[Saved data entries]

-*-*-

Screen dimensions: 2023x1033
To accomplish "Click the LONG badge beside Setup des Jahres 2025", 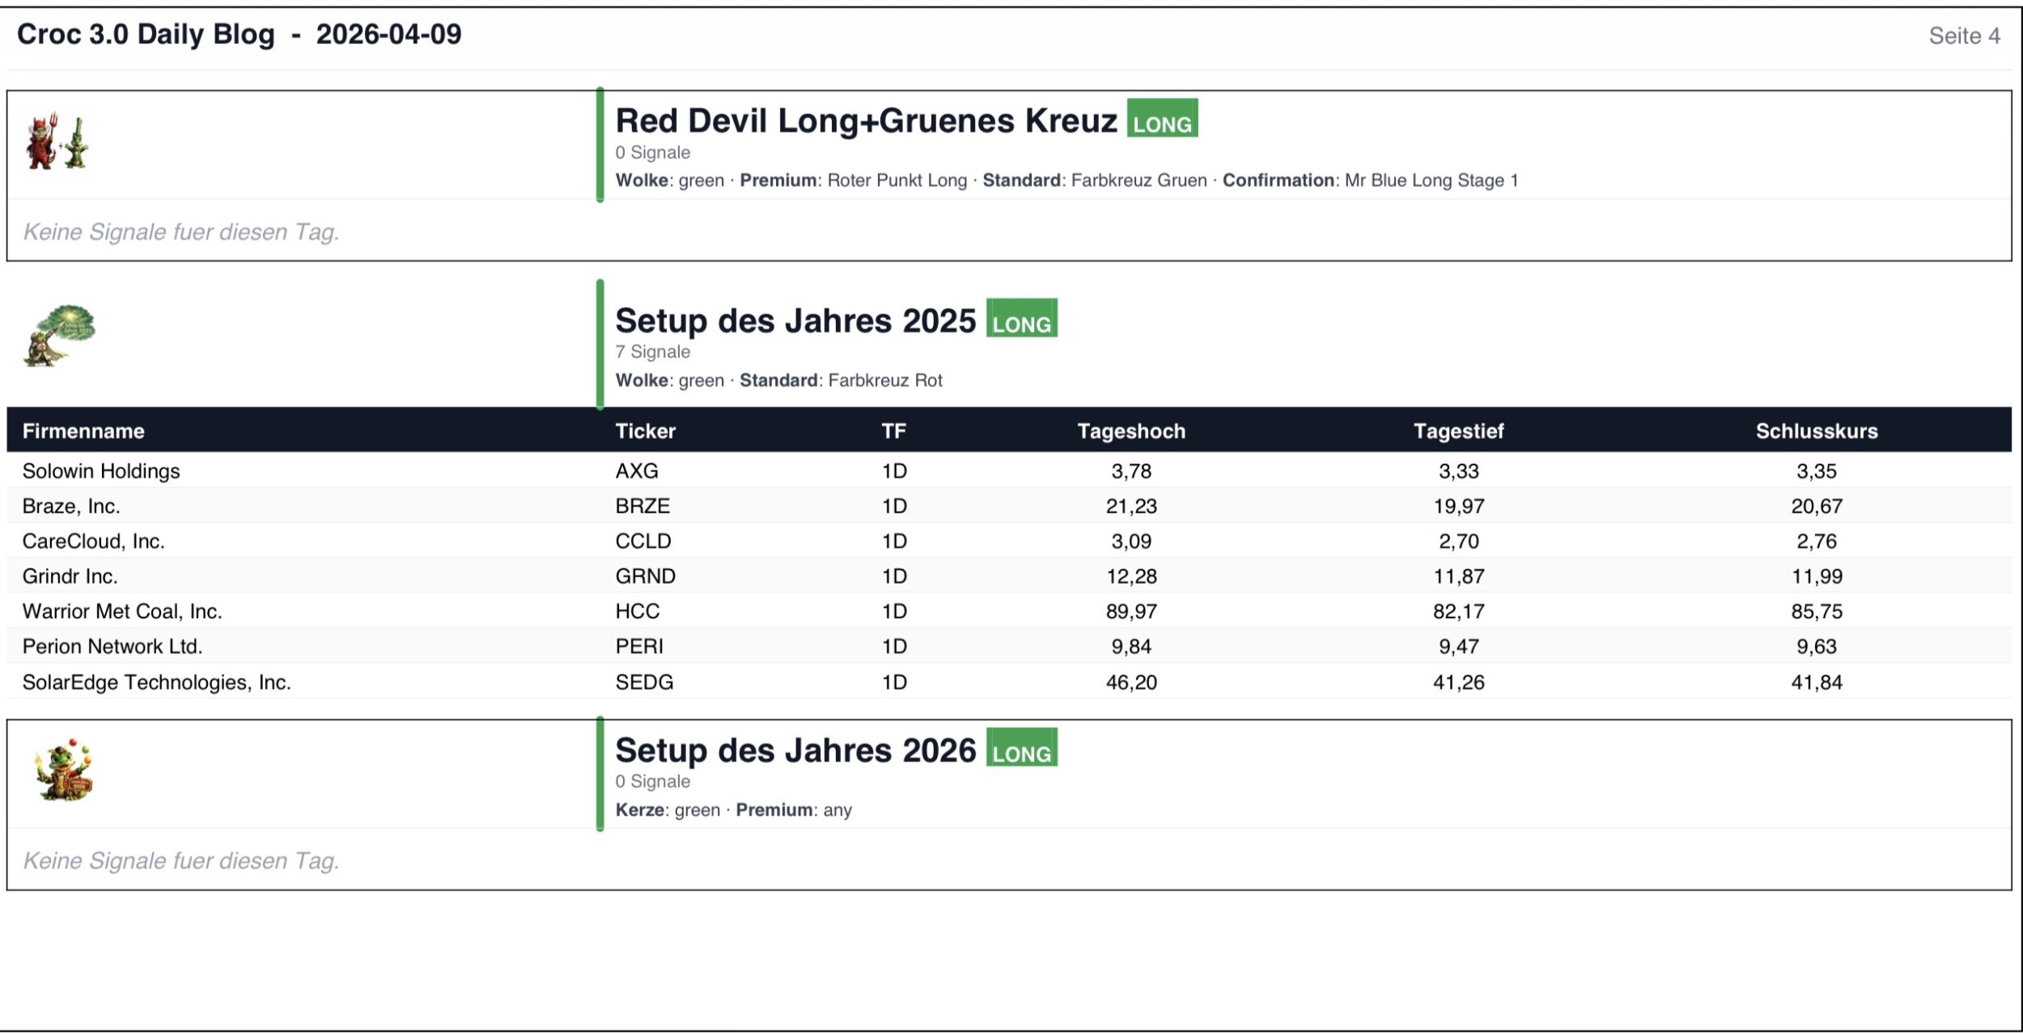I will pos(1021,319).
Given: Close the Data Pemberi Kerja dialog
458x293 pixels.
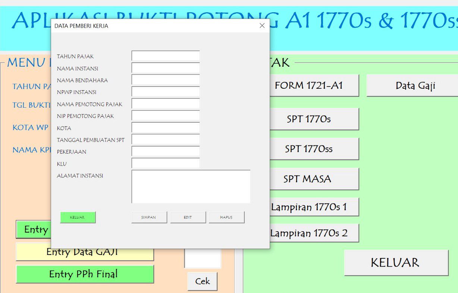Looking at the screenshot, I should pyautogui.click(x=262, y=26).
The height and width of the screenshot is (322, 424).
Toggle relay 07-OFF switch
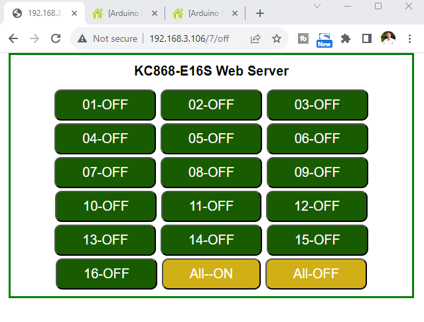(105, 172)
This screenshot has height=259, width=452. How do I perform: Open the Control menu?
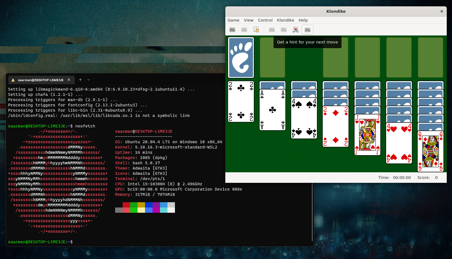coord(265,20)
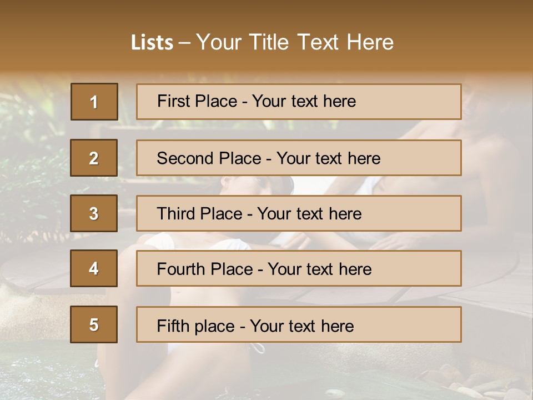
Task: Click the words "Fifth place"
Action: coord(196,326)
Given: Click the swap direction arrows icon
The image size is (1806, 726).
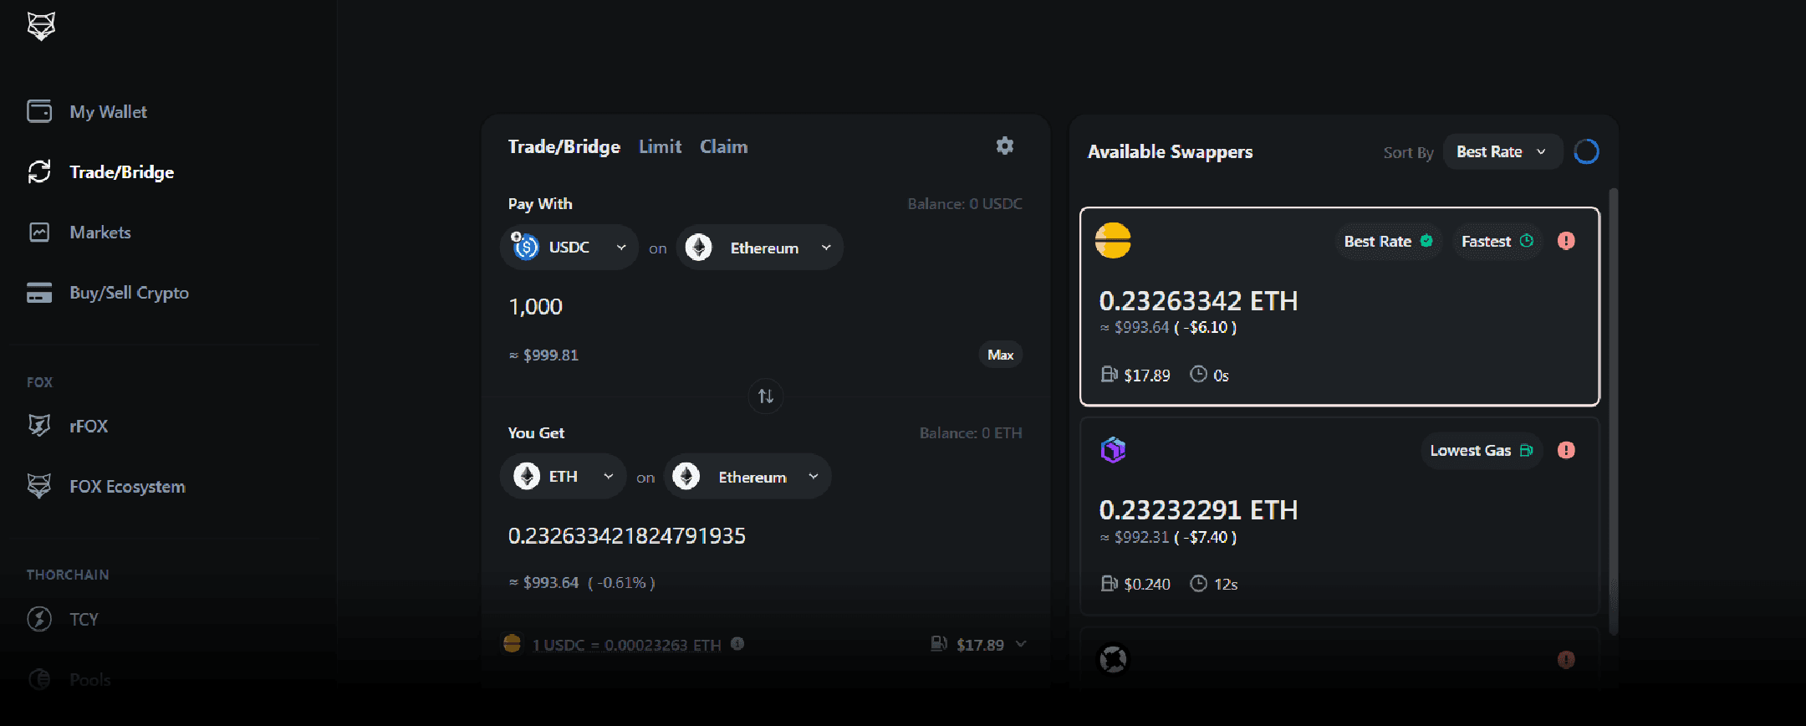Looking at the screenshot, I should click(766, 396).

-*-*-

▶ **Task directions**
A faithful copy is needed of the lines from the one containing "Given: Close the Data Pemberi Kerja dialog" through the last line of the data above, with pictures left out.

▶ **Response for this exercise**
Given: Close the Data Pemberi Kerja dialog
458x293 pixels.
Looking at the screenshot, I should pyautogui.click(x=262, y=26).
The height and width of the screenshot is (322, 424).
Toggle relay 07-OFF switch
(105, 172)
This screenshot has height=259, width=452. How do I perform: Open the Control menu?
coord(265,20)
Task: Click the words "Fifth place"
Action: coord(196,326)
Given: Click the swap direction arrows icon
The image size is (1806, 726).
Looking at the screenshot, I should click(766, 396).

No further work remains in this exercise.